How can I be the best teacher?
“Live not in the pursuit of happiness, but as an expression of joyfulness.” — Sadhguru
Last year, I had just gone through a tough breakup and was desperate to reignite my inner spark for life. I was also finishing up my book and embarking on a new journey of life as an author. I knew I needed help. So I traveled to France to spend a week at Thich Nhat Hanh’s monastery, Plum Village.
We lived, meditated, and worked alongside the monks and nuns. It was a beautiful experience filled with quiet reflection and reverence for the simple joys of being alive. Toward the end of the week, the nuns at my hamlet offered a private one-on-one meeting with any one of us who wanted it. I jumped at the chance, with one single question burning in my heart: “How can I be the best teacher?”

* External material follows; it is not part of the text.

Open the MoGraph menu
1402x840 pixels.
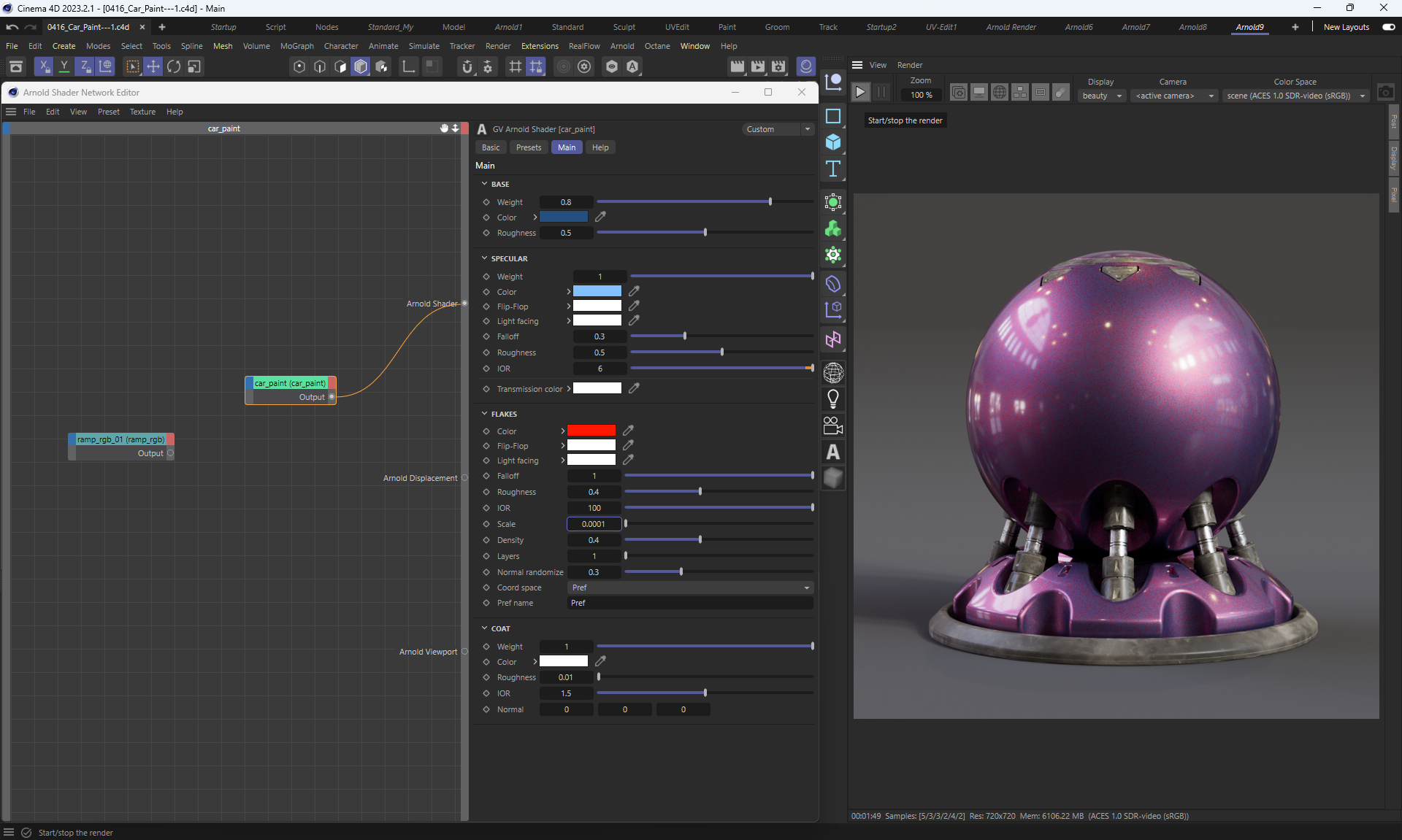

Late one afternoon, I met with a young Sister beneath a leafy green tree. With an open heart, I told her how I had been touched with the epiphany that death shows us the value of life and that I felt a mission to help others find their inner fire to live. I wanted her to tell me how to be a leader, how to inspire people, how little old me should act to best change the world.
“How can I be the best teacher of this message?” I asked with an open, vulnerable heart.
She looked at me with kind, clear eyes and smiled.
“Your life is the message,” she replied.
I hope I never forget this advice for as long as I live. We can all chase happiness, chase success, chase our ideal embodiment of leadership. Or we can just be.
What I have learned in my research about the fear of death is that one of its greatest antidotes is the idea of rippling, that our very existence creates ripples of effect that spread to our families, neighbors, the community, and all of humanity. Rippling brings us comfort because it gives our lives meaning, but it also reminds us that the way we live and interact with the world is of great power.
I can write a hundred books about the ideas of living like you might die tomorrow, finding peace and joy in the simple beauty of being alive, and the power of enjoying one’s life — but none of it will be as impactful as living my truth, enjoying my own life, and cultivating love and peace within myself.
We each have a world within ourselves. This world is an ecosystem of all of our love, joy, worry, pain, and wonder. To nurture this world within ourselves is to also nurture our greater world and greater consciousness. Our individual ripple effects are profound. Suppress no joy. Your soul radiates.